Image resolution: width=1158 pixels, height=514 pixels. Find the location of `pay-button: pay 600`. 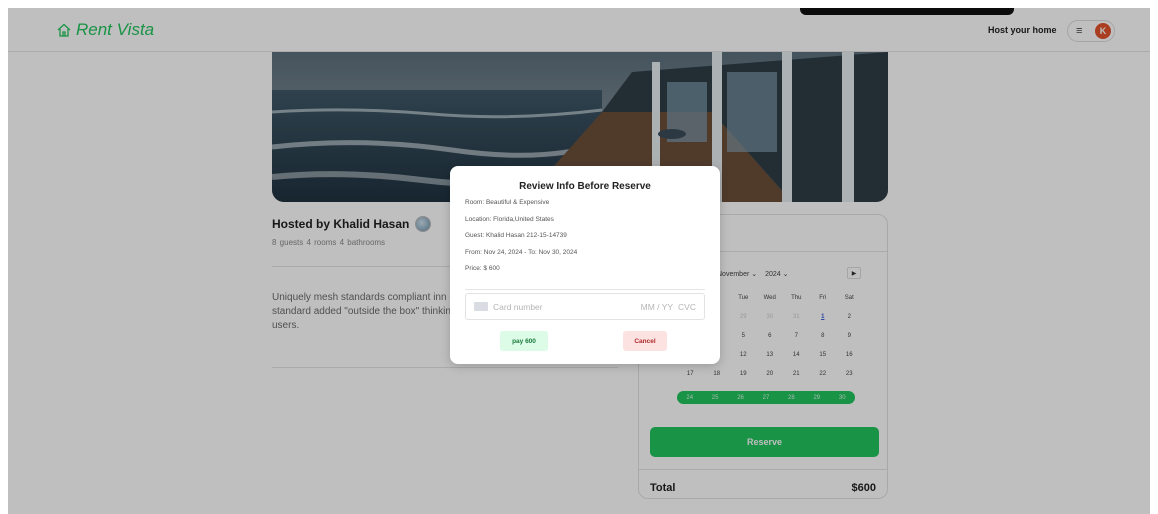

pay-button: pay 600 is located at coordinates (524, 341).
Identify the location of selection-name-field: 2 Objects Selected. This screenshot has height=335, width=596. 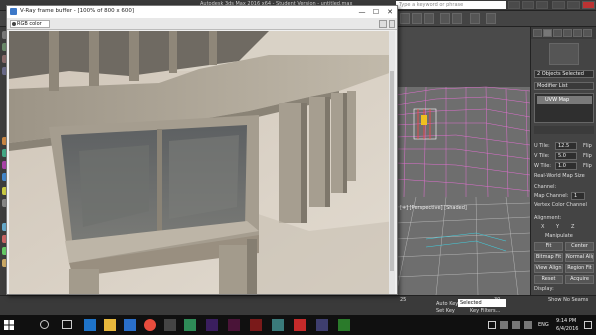
(564, 74).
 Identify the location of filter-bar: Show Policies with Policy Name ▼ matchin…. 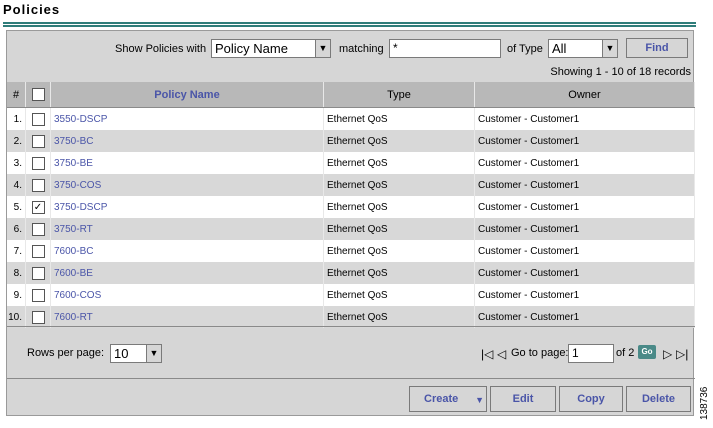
=======
- **Task brief**
Rewrite the records above as a Markdown table with the columns Row and Line, giving each non-blank line its own numbered row and skipping blank lines. Leave the pictures out of the table.

- **Answer for this exercise**
| Row | Line |
|---|---|
| 1 | Image resolution: width=1158 pixels, height=514 pixels. Find the location of `pay-button: pay 600`.  |
| 2 | pay-button: pay 600 is located at coordinates (524, 341). |
| 3 | Identify the location of selection-name-field: 2 Objects Selected. This screenshot has height=335, width=596.  |
| 4 | (564, 74). |
| 5 |  Identify the location of filter-bar: Show Policies with Policy Name ▼ matchin….  |